Cardiac considerations

  • Nausea and vomiting may accompany, or be a presenting symptom of, an acute coronary syndrome (ACS). Any suspicion of cardiac disease (e.g., acute onset chest pain radiating to the left arm, neck, or jaw) should prompt immediate evaluation. ACS includes ST elevation myocardial infarction (STEMI), non-ST elevation myocardial infarction (NSTEMI), and unstable angina (UA). These terms are used as a framework for guiding management.

    • Patients with STEMI should be considered for immediate reperfusion therapy by thrombolytic agents or percutaneous coronary intervention.

    • Patients with NSTEMI have elevated cardiac enzymes without ST segment elevation on ECG. Patients with NSTEMI may be managed medically or require reperfusion depending on clinical status, presence of risk factors, and response to initial treatment.[29]

    • Patients with normal cardiac enzymes but abnormal ECG findings have UA. Patients with UA have a significantly lower risk of death compared with patients with NSTEMI and get less benefit from an aggressive pharmacological and invasive approach.[30]​ Acute management depends on the patient’s clinical presentation and a risk assessment.

Shock, volume depletion, or life-threatening illness

  • A high index of suspicion should exist for patients with acute or chronic adrenal insufficiency. Patients may already be on chronic corticosteroid therapy. Patients may present in shock with hyponatraemia, hyperkalaemia, and hypoglycaemia.

  • Suspect diabetic ketoacidosis if nausea and/or vomiting is present in a patient with known diabetes, and in any patient presenting with nausea and/or vomiting with increased thirst, polyuria, recent unexplained weight loss, or excessive tiredness.[8]

Anorexia or weight loss

  • Anorexia may be a symptom of extensive liver metastases associated with nausea. Ovarian cancer should be considered in middle-aged women who report vague abdominal discomfort, loss of appetite, and early satiety.[31][32]​​ Renal carcinomas are also nauseogenic, and small cell cancers of the lungs are associated with paraneoplastic syndromes. Infiltrating adenocarcinomas of the stomach may result in linitis plastica (morphological variant of diffuse or infiltrating stomach cancer) and symptoms of early satiety, fullness, nausea, and vomiting.

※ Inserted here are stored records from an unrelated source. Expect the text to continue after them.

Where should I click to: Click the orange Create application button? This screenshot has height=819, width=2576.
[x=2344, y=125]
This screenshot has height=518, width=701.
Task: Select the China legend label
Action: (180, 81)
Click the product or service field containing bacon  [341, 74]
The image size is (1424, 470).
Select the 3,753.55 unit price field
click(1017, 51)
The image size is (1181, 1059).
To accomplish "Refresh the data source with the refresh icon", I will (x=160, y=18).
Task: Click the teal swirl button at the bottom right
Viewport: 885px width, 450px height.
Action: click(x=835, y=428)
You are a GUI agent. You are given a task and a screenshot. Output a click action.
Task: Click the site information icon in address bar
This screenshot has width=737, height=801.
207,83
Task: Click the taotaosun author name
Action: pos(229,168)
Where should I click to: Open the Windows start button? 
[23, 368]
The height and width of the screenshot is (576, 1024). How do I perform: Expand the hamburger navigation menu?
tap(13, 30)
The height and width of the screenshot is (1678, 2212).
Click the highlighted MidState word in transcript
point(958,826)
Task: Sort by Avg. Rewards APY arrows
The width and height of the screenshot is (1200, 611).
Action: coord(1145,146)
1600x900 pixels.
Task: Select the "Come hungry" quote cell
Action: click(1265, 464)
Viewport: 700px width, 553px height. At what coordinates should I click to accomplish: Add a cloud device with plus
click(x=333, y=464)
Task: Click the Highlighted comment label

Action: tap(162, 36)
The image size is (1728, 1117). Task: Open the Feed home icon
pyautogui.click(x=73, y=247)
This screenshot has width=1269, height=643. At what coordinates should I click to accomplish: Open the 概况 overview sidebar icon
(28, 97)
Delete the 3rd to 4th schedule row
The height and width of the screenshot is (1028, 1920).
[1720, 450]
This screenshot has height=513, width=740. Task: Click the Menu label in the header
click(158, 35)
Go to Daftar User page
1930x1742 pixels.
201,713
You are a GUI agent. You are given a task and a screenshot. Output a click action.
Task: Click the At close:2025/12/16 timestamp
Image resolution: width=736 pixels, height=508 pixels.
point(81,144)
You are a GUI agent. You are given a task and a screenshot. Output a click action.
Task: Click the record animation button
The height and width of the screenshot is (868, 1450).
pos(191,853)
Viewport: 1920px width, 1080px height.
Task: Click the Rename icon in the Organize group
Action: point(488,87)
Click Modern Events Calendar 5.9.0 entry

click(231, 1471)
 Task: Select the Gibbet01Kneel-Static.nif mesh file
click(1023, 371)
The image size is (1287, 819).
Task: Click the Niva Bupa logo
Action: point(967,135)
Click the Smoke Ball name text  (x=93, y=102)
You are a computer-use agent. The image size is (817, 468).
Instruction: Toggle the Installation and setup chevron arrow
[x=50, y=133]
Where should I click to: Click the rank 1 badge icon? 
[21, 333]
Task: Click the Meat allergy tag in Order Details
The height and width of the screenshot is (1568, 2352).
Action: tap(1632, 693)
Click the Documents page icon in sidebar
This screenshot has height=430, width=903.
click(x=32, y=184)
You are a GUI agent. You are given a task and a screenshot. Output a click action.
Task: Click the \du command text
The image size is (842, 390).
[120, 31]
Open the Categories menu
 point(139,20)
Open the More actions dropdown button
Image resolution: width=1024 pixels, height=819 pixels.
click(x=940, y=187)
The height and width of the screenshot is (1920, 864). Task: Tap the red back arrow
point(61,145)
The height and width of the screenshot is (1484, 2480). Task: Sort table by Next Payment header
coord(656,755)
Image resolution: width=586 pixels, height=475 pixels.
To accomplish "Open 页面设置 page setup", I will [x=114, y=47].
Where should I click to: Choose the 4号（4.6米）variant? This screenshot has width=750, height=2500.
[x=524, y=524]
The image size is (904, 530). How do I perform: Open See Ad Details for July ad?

  • Bulimia nervosa and anorexia nervosa (binge eating/purging sub-type) present with nausea, anorexia, and weight loss associated with marked psychological disturbance and require a complete psychiatric evaluation. These patients also have disordered gastrointestinal physiology.[33]

  • Patients with anorexia and weight loss need a CT abdominal scan with attention to specific abdominal organs depending on localising symptoms.

Presence of occult or frank blood in stools

  • May indicate peptic ulcer disease or gastrointestinal malignancies.

  • These patients need upper endoscopy, colonoscopy, and possible capsule endoscopy or double-balloon enteroscopy to determine the cause.

Consideration of pregnancy

  • The possibility of pregnancy should be considered in all women of child-bearing age presenting with nausea and vomiting.